The realization that getting good grades in an English class and being a good writer were totally different things didn’t come for me until many months later. In the meantime, I’d already begun to question what everyone in my life had been telling me for years: that I was a good writer. Over the course of the class, I didn’t just never get on the “best essays” list. I also got steadily worse grades. My literary analyses got bad marks. I occasionally got Bs on assignments. (Shut up, it was devastating at the time.)

As I do, I responded to all of this by buckling down and working harder. My two easy days for English class became three hard ones as I tried (and failed) to understand why my writing wasn’t good enough. My mental state was shot. I didn’t know what to think about myself. At the same time that my English class was telling me I was average at best, others continued to tell me that my writing was great. I started correcting them, because of course your English teacher knows more about good writing than your prospective audience. Who cares if it’s interesting, it got a B, so there must be something wrong with it.

But the class ended, and a few months passed. I kept writing, because that’s what I do, and I showed it to various people. Just like they’d been saying the whole time, they said it was great. And outside the environment of the class, I started to consider the concept that maybe the class wasn’t as important as I’d thought. After all, in real life, if you can captivate your audience with interesting work, what else is there? I got my final score on the AP test (think of it as a comprehensive final, and the only grade that matters; it’s scored on a bell curve from 1 at the lowest to 5 at the highest), and I got a 3. I wasn’t too surprised, but I also wasn’t too hurt.

At the time, I figured that I was just awful at rhetorical analysis, and that was the reason my score was low. It was a good reason for some time. But I’ve since realized that there’s a deeper problem going on here, and that is that good academic writing is not good writing.

Good academic writing feels impersonal, mostly because it’s wordy. Not in the sense that academics have a broader vocabulary, though most of them do; their sentences are just way too long for the thoughts they convey. Academic writing goes “During the upcoming period, this project will be continued”. Normal writing goes “This week I’ll continue my project”. The academic version has 1.5x the word count for the same thought, it’s in the passive voice, and it’s boring overall.

The purpose of all those words, so far as I can tell, is twofold. For one, it completely snuffs out the author’s individual voice and replaces it with the simple meaning of the words. And for another, it makes the writing super formal, because it overuses a construction that English-speakers use to make something more polite. For example: A rude apology is “Sorry.” A polite apology is “I’m so sorry, I wasn’t trying to hurt your feelings.” More words = more effort = more polite.
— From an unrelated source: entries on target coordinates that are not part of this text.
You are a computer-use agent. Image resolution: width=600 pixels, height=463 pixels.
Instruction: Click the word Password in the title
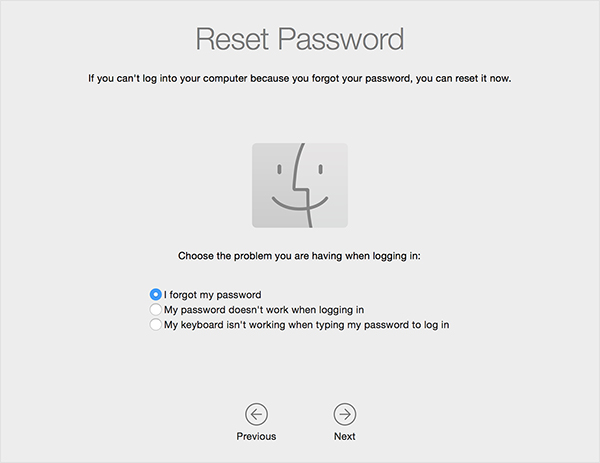click(341, 39)
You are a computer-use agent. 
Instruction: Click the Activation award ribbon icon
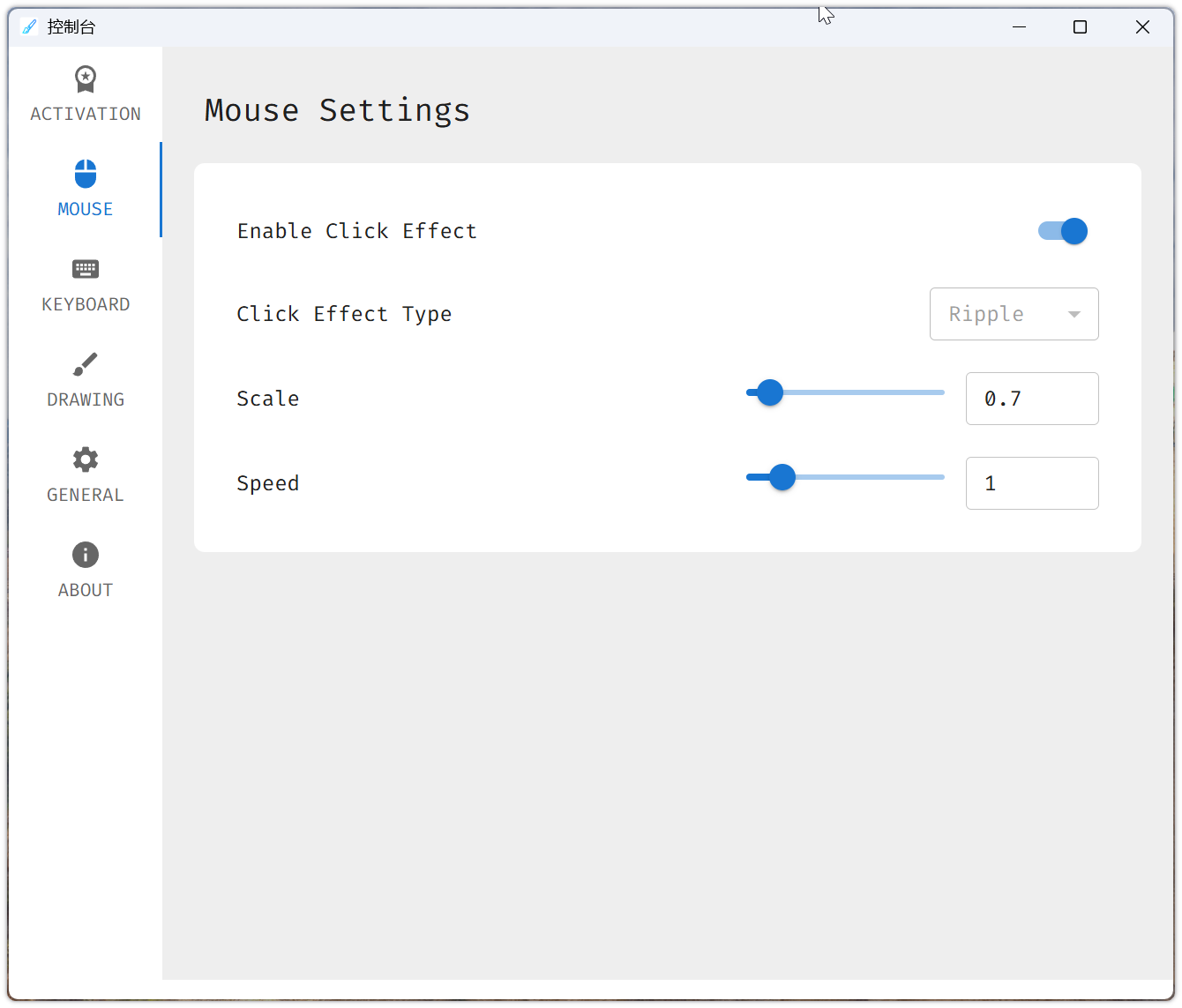pyautogui.click(x=85, y=79)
Plain old good writing, on the other hand, conveys a lot more about both the author and the subject. When an author lets themself write sentences like “I was excited!”, “Meh, it wasn’t a big deal”, “I was just confused”, and “Can you believe that?!”, it makes it way more obvious what the author is feeling. It makes it obvious that the essay didn’t just apparate into existence, somebody had to write it.

The main problem with using AP English as a gauge of my writing wasn’t that it isn’t a good gauge; it’s fine. It’s just a gauge of the wrong thing. AP English is designed to prepare students for academic writing (because the classes are designed by academics, so their subject matter is disproportionately biased towards things that would be useful for academics; but that’s a topic for another day). If you just want to be a good writer, you don’t take AP English. If you want to be a good writer, you do what I’d unknowingly been doing all along: read good writing, write what you care about, and fix your writing based on what you’ve read. So, since I do want to be a good writer, I suppose that’s what I’ll keep doing. See you again tomorrow!